Four years ago, the Toronto-area native lay broken in a hospital bed, unable to move (or even to feel) anything from the waist down.
While vacationing with friends in Cabo, Mexico, MacDonald fell thirty feet from a hotel balcony, dislocating his spine in two places, fracturing nine vertebrae, breaking eleven ribs and his scapula, and puncturing a lung. The fractured vertebrae pinched his spinal cord, obstructing vital blood flow; the longer the obstruction went on, the more extensive the damage.
In need of immediate surgery, MacDonald was taken via air ambulance to St. Michael’s Hospital in Toronto, where a team of surgeons straightened and secured his spine using a computer-guided 3D intra-operative scanner. In terms of spinal cord injury, it was the gold standard in care: the fastest, most precise, and least invasive intervention possible. Even still, his diagnosis — asia B paraplegia — did not paint a promising picture.

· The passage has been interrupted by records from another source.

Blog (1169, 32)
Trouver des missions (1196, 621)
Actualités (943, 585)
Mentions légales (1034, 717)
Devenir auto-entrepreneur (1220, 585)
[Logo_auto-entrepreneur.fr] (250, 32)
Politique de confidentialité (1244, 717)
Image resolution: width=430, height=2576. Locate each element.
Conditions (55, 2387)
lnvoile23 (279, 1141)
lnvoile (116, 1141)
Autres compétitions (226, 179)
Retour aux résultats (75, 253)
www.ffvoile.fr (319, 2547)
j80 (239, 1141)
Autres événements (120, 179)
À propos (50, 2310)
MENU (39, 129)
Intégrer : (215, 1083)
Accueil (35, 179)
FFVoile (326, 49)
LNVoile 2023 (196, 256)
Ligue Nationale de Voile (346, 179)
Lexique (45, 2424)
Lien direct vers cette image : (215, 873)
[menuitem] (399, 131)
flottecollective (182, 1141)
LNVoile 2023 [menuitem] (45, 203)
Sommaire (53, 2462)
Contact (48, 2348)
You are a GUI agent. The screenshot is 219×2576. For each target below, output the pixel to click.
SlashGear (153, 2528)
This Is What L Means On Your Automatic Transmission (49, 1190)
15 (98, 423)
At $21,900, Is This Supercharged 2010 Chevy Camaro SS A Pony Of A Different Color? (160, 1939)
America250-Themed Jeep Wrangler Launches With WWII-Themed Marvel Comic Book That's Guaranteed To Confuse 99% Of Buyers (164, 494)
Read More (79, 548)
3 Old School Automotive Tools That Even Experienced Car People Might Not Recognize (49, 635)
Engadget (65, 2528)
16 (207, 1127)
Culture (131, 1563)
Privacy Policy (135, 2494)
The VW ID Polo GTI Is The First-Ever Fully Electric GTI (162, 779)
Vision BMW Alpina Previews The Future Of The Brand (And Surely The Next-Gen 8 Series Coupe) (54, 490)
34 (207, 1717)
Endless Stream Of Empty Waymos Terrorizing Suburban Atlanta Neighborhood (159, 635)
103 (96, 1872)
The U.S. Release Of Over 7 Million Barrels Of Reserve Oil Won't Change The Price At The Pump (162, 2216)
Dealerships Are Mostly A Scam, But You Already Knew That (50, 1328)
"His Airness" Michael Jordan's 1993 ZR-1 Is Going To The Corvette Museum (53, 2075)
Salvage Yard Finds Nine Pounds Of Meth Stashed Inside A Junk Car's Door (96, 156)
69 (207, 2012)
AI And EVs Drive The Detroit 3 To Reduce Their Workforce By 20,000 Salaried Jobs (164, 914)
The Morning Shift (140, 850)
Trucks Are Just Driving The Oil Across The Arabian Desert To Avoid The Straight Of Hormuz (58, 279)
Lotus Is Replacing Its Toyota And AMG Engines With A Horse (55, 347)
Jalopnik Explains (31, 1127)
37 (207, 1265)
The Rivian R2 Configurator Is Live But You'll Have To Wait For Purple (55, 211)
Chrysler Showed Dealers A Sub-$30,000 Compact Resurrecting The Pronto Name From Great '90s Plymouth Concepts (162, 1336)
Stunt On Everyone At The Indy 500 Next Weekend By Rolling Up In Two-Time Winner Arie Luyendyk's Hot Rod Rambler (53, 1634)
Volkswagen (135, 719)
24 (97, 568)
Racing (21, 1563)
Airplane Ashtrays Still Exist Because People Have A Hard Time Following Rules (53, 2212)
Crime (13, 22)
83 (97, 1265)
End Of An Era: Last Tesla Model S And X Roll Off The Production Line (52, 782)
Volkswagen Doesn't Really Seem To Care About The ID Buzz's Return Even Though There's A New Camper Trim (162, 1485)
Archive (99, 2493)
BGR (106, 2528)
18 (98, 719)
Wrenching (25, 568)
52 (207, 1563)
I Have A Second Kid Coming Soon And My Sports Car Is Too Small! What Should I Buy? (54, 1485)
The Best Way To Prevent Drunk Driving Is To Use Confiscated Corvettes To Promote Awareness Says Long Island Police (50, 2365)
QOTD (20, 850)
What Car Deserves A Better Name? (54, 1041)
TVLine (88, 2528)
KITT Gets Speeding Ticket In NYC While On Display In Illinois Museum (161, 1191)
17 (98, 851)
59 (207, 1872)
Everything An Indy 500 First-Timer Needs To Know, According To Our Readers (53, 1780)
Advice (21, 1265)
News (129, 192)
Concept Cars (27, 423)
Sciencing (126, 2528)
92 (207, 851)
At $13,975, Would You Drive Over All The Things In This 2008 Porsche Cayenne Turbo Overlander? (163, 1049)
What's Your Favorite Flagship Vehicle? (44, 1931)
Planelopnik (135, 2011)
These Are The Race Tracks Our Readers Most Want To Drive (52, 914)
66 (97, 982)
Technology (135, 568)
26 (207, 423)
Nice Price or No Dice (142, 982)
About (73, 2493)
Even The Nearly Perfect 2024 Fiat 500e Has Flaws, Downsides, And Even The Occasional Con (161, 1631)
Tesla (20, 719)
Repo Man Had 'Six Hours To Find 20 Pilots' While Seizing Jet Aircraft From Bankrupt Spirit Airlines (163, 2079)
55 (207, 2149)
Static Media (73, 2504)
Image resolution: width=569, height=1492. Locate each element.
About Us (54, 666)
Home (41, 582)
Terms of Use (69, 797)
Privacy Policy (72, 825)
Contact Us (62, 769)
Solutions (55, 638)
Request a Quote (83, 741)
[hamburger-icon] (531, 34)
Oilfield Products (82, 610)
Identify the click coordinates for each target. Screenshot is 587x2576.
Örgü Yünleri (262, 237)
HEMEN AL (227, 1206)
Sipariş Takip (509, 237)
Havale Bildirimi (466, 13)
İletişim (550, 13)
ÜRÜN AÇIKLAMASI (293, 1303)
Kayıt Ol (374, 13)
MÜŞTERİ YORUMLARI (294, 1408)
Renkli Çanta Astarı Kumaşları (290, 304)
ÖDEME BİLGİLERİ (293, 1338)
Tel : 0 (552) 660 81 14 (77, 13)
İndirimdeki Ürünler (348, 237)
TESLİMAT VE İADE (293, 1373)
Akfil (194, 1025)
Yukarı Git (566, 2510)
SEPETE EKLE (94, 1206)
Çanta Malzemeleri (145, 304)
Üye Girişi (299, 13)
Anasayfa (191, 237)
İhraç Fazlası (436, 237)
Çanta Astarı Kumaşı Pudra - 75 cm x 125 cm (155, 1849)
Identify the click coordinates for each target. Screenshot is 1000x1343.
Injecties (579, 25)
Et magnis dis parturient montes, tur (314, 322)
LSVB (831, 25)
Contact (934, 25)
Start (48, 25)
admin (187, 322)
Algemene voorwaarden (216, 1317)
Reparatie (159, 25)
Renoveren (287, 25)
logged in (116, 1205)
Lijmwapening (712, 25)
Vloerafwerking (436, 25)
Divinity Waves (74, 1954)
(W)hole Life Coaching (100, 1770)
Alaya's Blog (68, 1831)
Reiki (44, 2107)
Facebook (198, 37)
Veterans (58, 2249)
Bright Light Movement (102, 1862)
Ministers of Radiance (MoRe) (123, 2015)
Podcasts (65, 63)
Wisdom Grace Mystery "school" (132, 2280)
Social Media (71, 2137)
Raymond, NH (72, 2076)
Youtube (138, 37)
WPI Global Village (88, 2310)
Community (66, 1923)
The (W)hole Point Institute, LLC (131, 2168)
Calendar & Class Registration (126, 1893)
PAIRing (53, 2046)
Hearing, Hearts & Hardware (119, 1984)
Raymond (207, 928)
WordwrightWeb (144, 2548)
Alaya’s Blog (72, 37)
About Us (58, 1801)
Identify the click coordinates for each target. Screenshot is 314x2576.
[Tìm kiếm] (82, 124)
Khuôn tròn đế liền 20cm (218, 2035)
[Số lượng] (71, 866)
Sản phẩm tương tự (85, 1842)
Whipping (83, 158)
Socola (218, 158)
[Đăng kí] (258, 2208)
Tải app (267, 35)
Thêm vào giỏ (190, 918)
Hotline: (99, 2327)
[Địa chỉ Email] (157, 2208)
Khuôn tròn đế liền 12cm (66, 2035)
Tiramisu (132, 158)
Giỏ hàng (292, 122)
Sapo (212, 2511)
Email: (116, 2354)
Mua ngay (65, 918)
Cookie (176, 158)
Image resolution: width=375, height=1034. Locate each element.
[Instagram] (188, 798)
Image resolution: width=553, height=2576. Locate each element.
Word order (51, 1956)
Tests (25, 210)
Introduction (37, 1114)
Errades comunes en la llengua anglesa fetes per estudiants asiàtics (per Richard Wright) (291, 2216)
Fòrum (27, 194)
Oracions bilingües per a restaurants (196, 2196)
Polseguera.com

For seven agonizing days, the twenty-six-year-old MacDonald struggled to come to terms with a future he could never have imagined. The lifelong athlete and former hockey and squash player now had a one-in-twenty shot of ever walking again.
“For those first seven days, nothing in my lower body moved,” MacDonald recalls. “I was in the ICU and I was pretty banged-up, and I thought, you know, I’m not gonna walk again. I know I’m not gonna walk again. I can’t feel anything in my lower body, I can’t move it. This is it.”
And then something happened — something terribly ordinary, yet quietly significant: the big toe on his left foot began, ever so slightly, to twitch.
It wasn’t much. But for MacDonald, that small twitch was enough.